Tires silent as the sun above. Rancho Santa Fe, California. Horse and Republican country. Flying across a shallow S swoop of freeway in a zippy Versado-shod $120,000 BMW made perhaps for bankers who like to rob banks (getaway acceleration and, inside, the feel of leather-clad gold vault security), nary a peep from our Versados. With 4'33" playing full blast in my head — requiring no stereo, no orchestra, in fact, nothing to not hear it — the only sound is that of the San Diego Union-Tribune's automobile critic Mark Maynard offering this review of the tires, "a breezy, balmy ride" as he gleefully waggles the steering wheel to send the bankerly BMW 760 slaloming within its lane. Verdict: You can feel the wheels careening across the freeway, but you can't hear them.

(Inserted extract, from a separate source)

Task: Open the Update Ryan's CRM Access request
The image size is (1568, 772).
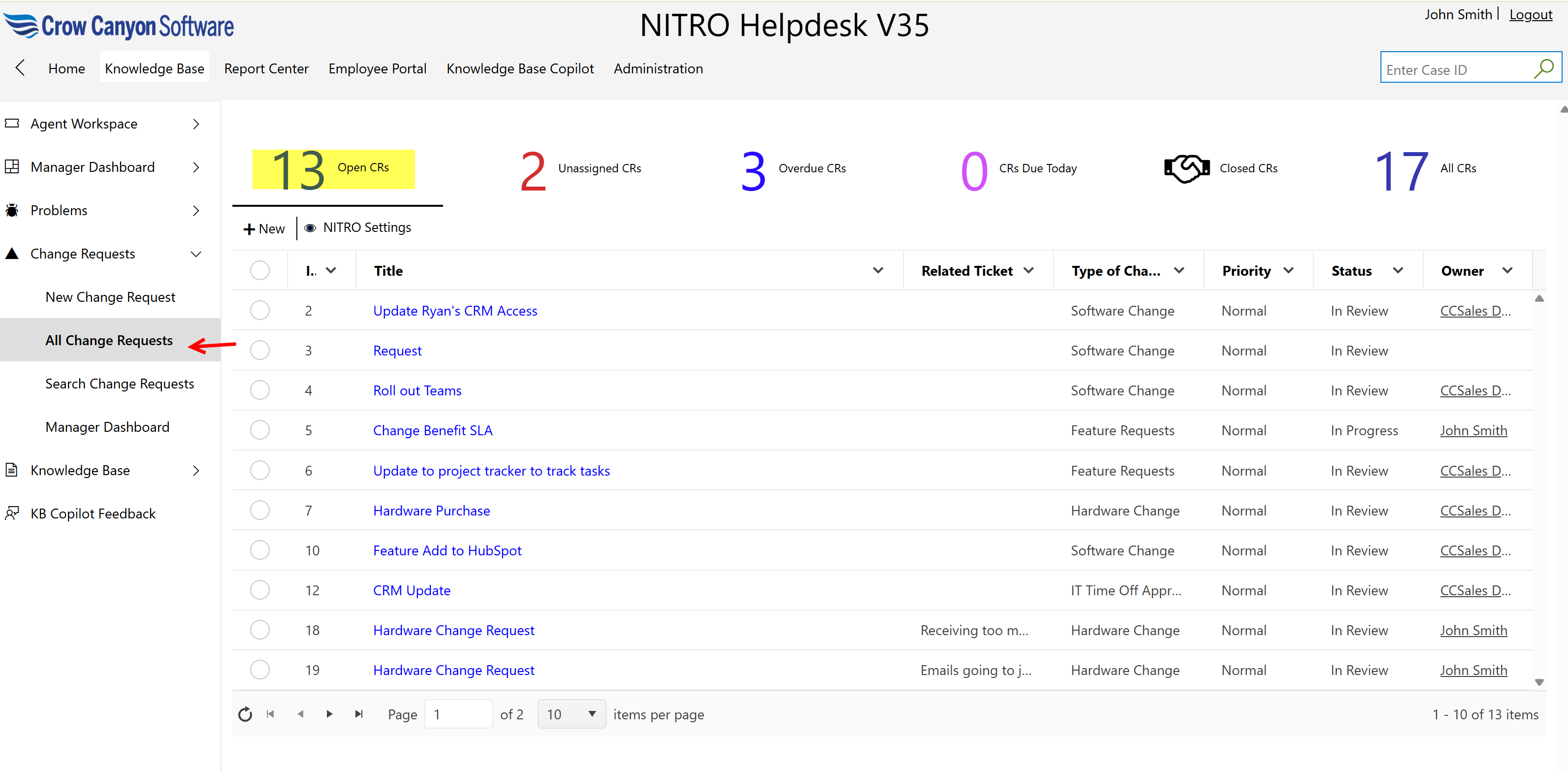Action: tap(455, 311)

The $1 million insurance requirement was waived before we even arrived for the event. It turns out that we are not being treated to a racecourse, but to a quiet-tire lecture series. (In the words of young racecar driver Tanner Foust: "Drifting is the Howard Stern of motorsports.") Where the rubber meets the road is a complex place.

Dire Warnings

Just consider the legal and liability issues regarding future tire specs. What if you "test" a tire to its limits and it either succeeds or fails? If you can show that your new Big Mama Radical Radials can meet their 149-mph limit, it is likely you'll end up in traffic court. If you try and the Radical Radials can't, it is likely Big Mama will.

Likewise, you may be writing a $1,200 check to Michelin when you realize the rubber on your hi-pro tires has joined the pavement 12,000 miles after your Ferrari or hot-rod Chevy Cobalt left the showroom floor. High-performance tires owe their grip to the softness of their tread — and soft "NASCAR style" tread wears out fast. Thus, to become your neighborhood Jeff Gordon may be expensive. (Never put tough-grip racing tires on a soft suspension — it's a recipe for a rollover.)

Scary Bottom Line

Urban legend holds that tire companies long ago invented a formula for a hard rubber tire that will never wear out, and have kept it a secret for decades for fear of putting themselves collectively out of business. What makes this wives' tale nice is that it's sort of true. In the early 1980s, Bridgestone sold an "immortal" tire called the One Twelve V made of hockey puck-hard rubber that you could drive for almost the life of the car — up to 130,000 miles. The only drawback was that on wet pavement it was like driving on ice. A plaintiff lawyer's dream.

But those days are over. Future tires may soon have everything short of rubber brains, and are becoming nearly fail-safe products. Many baby boomer drivers remember driving on tires until the steel cords and white inner casing fabric were revealed under tread which was no longer there. They frequently found themselves beside the road, cranking jacks and turning lug nuts. But you? Fuggedaboudit. Barring the unforeseen nail in the road, you're as likely to get a flat within the first 20,000 miles as go to jail.

Instead of being concerned about the longevity of tires, consumers may increasingly be urged to choose a tire based on novelty issues such as smell, color or exotic-looking tread designs. Still, the informed consumer should never lose sight of the most important aspect of all: safety. Despite all the sizzle, tires are still where the rubber meets the road.